■ **Texte choisi**:
╔══

Ces vidéos ont été faites avec des élèves de l’IPET 351, une école de Córdoba où Cecilia donne des cours de théâtre. Un jour elle avait préparé un cours sur les masques au théâtre comme le voulait le programme, mais cette semaine-là neuf femmes avaient été tuées en une semaine à Córdoba. Elle décide alors de parler de cela avec ces élèves adolescents. De manière improvisée, elle divise le tableau en deux parts égales, d’un côté elle écrit le mot “femme”, de l’autre “homme”, le but étant de faire des listes. Une liste des jouets dits pour filles et garçons pour commencer, puis une liste des emplois dits pour les femmes et ceux dits pour les hommes, une liste des tâches domestiques dites dédiées aux hommes et aux femmes, une autre des droits dont jouissent généralement les hommes et les femmes et pour finir une liste avec les insultes, stéréotypes et étiquettes réservés à chaque sexe. Ensuite ils réalisèrent deux vidéos reprenant ces listes, critiquant la violence machiste et porteuses d’un message d’espoir et de changement arboré fièrement par les adolescents. La première vidéo dénonce les caractéristiques stéréotypées et insultes faites à chaque sexe, sur des cartons de couleur avec des lettres écrites en papier de journaux. On y retrouve par exemple que les femmes sont hystériques et que les hommes ne doivent pas pleurer. La deuxième vidéo est similaire et reprend toutes les tâches assignées culturellement aux hommes et aux femmes comme faire le ménage ou sortir la poubelle, et dénonce ces stéréotypes de genre.

╚══

■ **Extrait de données**:
╔══

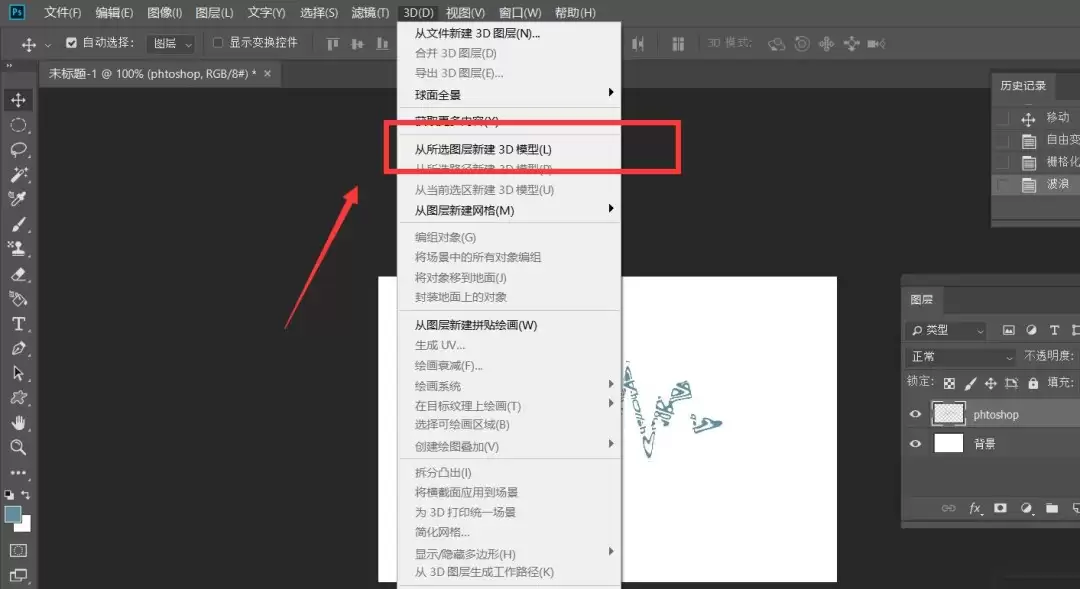This screenshot has height=589, width=1080.
Task: Click the lock all layer icon
Action: [1033, 383]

╚══

■ **Consigne**: Reprenez le texte sur les vidéos réalisées avec les élèves de l’IPET 351 et poursuivez-le à partir de sa dernière phrase.

■ **Corrigé**:
La chanson et les deux vidéos de Cecilia Griffa font directement référence au mouvement « #ni una menos ». « Ni una mujer menos, ni una muerta más » est un vers attribué à Susana Chávez, poète mexicaine et activiste contre les féminicides, assassinée à Ciudad Juárez en janvier 2011. Quatre ans plus tard (2015), en Argentine, le collectif #ni una menos se crée avec des journalistes, des écrivaines, des intellectuelles, des artistes, des activistes pour les droits des femmes et etc depuis les réseaux sociaux contre les féminicides et plus généralement la violence machiste.
De nombreuses manifestations, performances et autres évènements ont lieu et le mouvement prend de l’ampleur en Argentine (López Camberos, 2015). L’artivisme devient alors essentiel pour la survie du mouvement. La chanson de Cecilia Griffa permet de rappeler que deux ans plus tard elles sont toujours aussi nombreuses, fortes, soudées et indignées.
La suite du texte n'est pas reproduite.